Log loss

Introduction#

Log loss is a metric where a lower value equates to better performing model, it is a slight variation on something called the "Likelihood" Function, let's start there.

Likelihood#

A car dealer, and is trying to sell 3 cars, he trains a machine learning model to predict whether they'll be sold or not based on current market conditions. Here what happened 👇

The model gives a probabilty that the car would be sold or not. Then we have ground truth, which is what actually happened, either it got sold or it didn't denoted by 0% or 100%.

Likelihood is how "correct" the model or how close it was to the ground truth.

Let us understand this in each case, starting with the Tesla. The model was 80% sure that and the rest 20% that it wouldn't and groundtruth was that it actually ended up selling.

Which the model was 80% (0.8) correct.

Similarly in the case of the BMW it was 40% sure it would be sold and 60% that it wouldn't and groundtruth was that it actually ended up selling.

Which means in this case the model was 40% (0.4) correct.

Lastly in the case of the Mercedes, the model thought it would sell with a 10% probability and 90% that it wouldn't and groundtruth was that it actually ended up NOT selling.

Which means in this case the model was 90% (0.9) correct.

In order to find the likelihood, we multiply these values 0.9 x 0.4 x 0.8 = 0.288 and that is the likelihood.

What we're trying to find out here is how well the model lines up with the groundtruth, but there's a problem with this metric.

In this case we just had 3 scenarios but in most real life situations, there are hundreds or even thousands of these and the thing with that is the value of likelihood decreases as more and more cases are added as it can also be observed in the above example.
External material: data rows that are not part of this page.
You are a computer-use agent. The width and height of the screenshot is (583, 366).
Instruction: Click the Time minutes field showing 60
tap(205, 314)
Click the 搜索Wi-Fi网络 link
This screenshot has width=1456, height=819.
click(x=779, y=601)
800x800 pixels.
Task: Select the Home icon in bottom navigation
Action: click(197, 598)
This makes it incredibly difficult for the computer to caclulate the likelihood, we can solve this issue by using a modified likelihood metric : Log loss.

Log Loss#

Log loss is essentially the log of the likelihood multiplied by -1, this is a simple computational trick that keeps the value in a range that the computer can calculate. As a result of these transformations, the lesser the value of the log loss, the better the model.